Curieux de mon auteur, passant, arrête-toi ;
Ce n’est pas un roy riche, mais c’est un Riche-roy.


Cette épigramme, qui est à placer à côté des inscriptions des fontaines de Riom, porterait décidément à croire que l’amour des pointes fut jadis au nombre des faiblesses des beaux esprits de cette région.
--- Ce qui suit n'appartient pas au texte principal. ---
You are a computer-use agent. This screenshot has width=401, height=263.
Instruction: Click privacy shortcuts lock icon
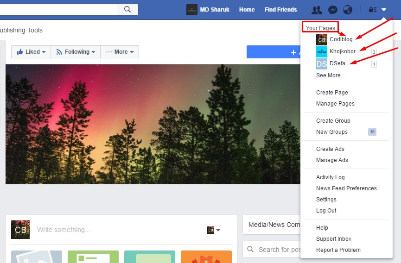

Mozat a trouvé son historien dans ces dernières années, un enfant du pays, M. Gomot, dont on ne saurait assez recommander les recherches à tous ceux qui seraient curieux de connaître dans ses plus minutieux épisodes la longue existence de cette abbaye[5]. Son livre est excellent, et je ne puis lui trouver qu’un seul défaut, qui d’ailleurs est inévitablement celui de tous les bons livres historiques, c’est que l’auteur semble y plaider un peu trop la cause du sujet qu’il a choisi. Mozat, abbaye secondaire, placée sous l’autorité de Cluny, n’eut jamais d’influence sur le mouvement général des choses, et, si elle eut une importance considérable pour la province de l’Auvergne, cela tint peut-être à ce seul fait, c’est que de toutes les abbayes de ce pays c’était celle qui contenait les reliques les plus insignes, comme on disait, et les plus vénérables. A cette mention des reliques considérées comme titres d’importance, plus d’un de nos lecteurs sourira peut-être ; que voulez-vous ! chaque peuple a ses mœurs, dit, Voltaire, et moi j’ajoute : chaque siècle a aussi les siennes. L’histoire de Mozat, dont les moines n’eurent pas toujours une existence en harmonie avec ces pieux souvenirs, ne le prouve que trop. De toutes les provinces de l’ancienne France, l’Auvergne fut peut-être celle où le clergé, tant séculier que régulier, donna le plus de sujets de plaintes aux deux derniers siècles) nous avons à cet égard deux autorités irrécusables, l’évêque Fléchier et l’évêque Massillon.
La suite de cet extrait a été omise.